Rogers and other St. Frances vigil leaders said they have tried to work out a solution, but a compromise seems unlikely.
She said the latest plan is to raise money and buy the church from the archdiocese. “We bought it once, we can buy it again,” Rogers said.
She said donations and fund-raising by parishioners built the church in 1960, and while between 20 and 40 parishioners attend Sunday services now that the church has closed, there are hundreds in the community who would help with such an endeavor.
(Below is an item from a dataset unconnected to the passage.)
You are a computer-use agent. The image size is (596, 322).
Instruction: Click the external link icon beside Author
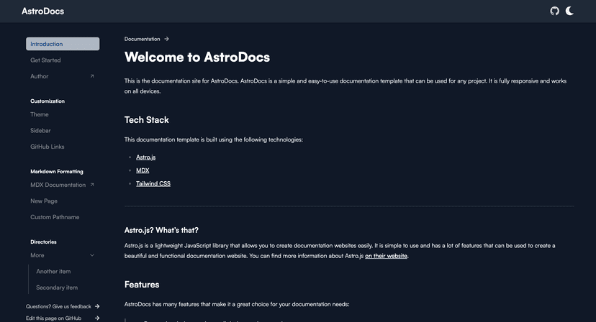click(x=92, y=76)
Rogers said parishioners could buy the church building and keep a swath of the 30.3-acre parcel, and the archdiocese could sell the rest.
The church would still be Catholic, she said, but it would be owned, operated and paid by parishioners. “If they want to sell it, sell it to us,” Rogers said.
It’s a plan Sister Marian Batho, a liaison between St. Frances vigilers and Cardinal O’Malley, said would not be accepted.
“It isn’t a business proposal. It’s not how the process works,” Batho said. “It’s a community of faith in conjunction with the Archbishop of Boston, Cardinal Sean. It’s a community greater than individual parishes and churches."